Tentu tidak "apple to apple" alias tidak "setara" membandingkan Dedi Mulyadi dan Lucky Hakim dalam perspektif perbandingan hirarkhi jabatan. Dedi Mulyadi di level Gubernur Jawa Barat sementara Lucky Hakim adalah level Bupati Indramayu. 

Di sisi lain, memang belum ada.gebrakan "beberes" yang "bernyali" kecuali "Wara Wiri" seremonial, tidak ada terobosan kebijakan yang menghentak kesadaran kerja birokratis secara transformatif, mendasar dan paradigmatik  sebagaimana keberanian "nyali"  Dedi Mulyadi memimpin Jawa Barat.

Di era media sosial pembandingan Wahyudi di atas "sah", bahkan relevan untuk memacu"keunggulan kompetitif" dalam kepemimpinan politik, sebuah pembandingan yang juga dilakukan seorang pengamat terhadap Walikota Tasikmalaya yang cenderung seremonial, rutin dan protokoler dibanding Dedi Mulyadi yang taktis dan "sat set" ("Radar tasik",23/3/2025).

Inilah fenomena kepemimpinan politik Dedi Mulyadi di Jawa Barat, "non protokoler" dan "sat set" telah membentuk persepsi publik di mana rakyat menilai pemimpin daerahnya tidak ibarat "katak dalam tempurung" melainkan dalam perspektif kepemimpinan politik lebih luas dan berbobot "nilai", pemimpin taktis, "sat set" dan tidak seremonial menjual citra. 

Artinya, menjadi bupati "existing", yakni bupati yang sedang menjabat jelas berbeda posisional dengan menjadi calon bupati saat masa masa indah kampanye. Masa kampanye bagi calon bupati "menjual mimpi" dan citra ke publik sementara  tugas bupati yang sedang menjabat adalah "tunaikan janji" dalam realitas kehidupan nyata secara terukur. 

 "Selamat datang kepala daerah, anda tak lagi berada di dunia citra tapi sudah masuk ke panggung nyata. Kemiskinan tidak bisa dihapus hanya dengan acting yang disorot kamera", tulis Suntana, akademisi, di kolom  "kompas" (14/2/2025) - mengingatkan tugas dan tanggung jawab bupati (kepala daerah). 

Di sinilah tugas bupati bukan bagaimana publik diframing puas atas tampilan aksesoris politik "kulit luar" lalu dilegitimasi oleh survey kepuasan publik melainkan  bagaimana seorang bupati berfikir dan bertindak di mana out-nya dalam kinerja kelak diukur dalam angka angka BPS (Badan Pusat Statistik) secara akuntabel. 

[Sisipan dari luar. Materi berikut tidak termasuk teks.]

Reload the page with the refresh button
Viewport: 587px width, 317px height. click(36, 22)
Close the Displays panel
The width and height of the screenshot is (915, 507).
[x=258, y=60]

Dalam konteks itu penting meletakkan Indramayu pada kekuatannya sebagai daerah agraris, sebuah kota menengah, tidak perlu disulap sulap dalam lamunan narasi  bahwa Indramayu seolah olah kota besar dengan pabrik pabrik padat karya yang berlimpah. Itu bukan Indramayu.

Dengan kata lain,kenalilah Indramayu dalam perspektif sosiologis dan demografi populasi penduduknya dengan segala karakter, tradisi dan kekuatan sosial nya, tidak perlu mendesain Indramayu dengan cara berbohong karena dari sanalah rancang bangun "beberes" Indramayu dikonstruksikan.

Itulah sebabnya pemimpin harus "Siddiq", jujur, berintegritas, tidak jual beli jabatan lewat tangan tangan "preman politik" dan tidak "flexing" pamer kepalsuan. Karena kejujuran itulah hulu dari segala muara kebaikan dan maslahat publik (Hadist) 

Dalam peribahasa lama seorang pemimpin jangan pernah menyembunyikan kebohongan dan kepalsuan karena "sepandai pandai tupai melompat akan jatuh juga". Berkali kali sejarah telah membuktikannya.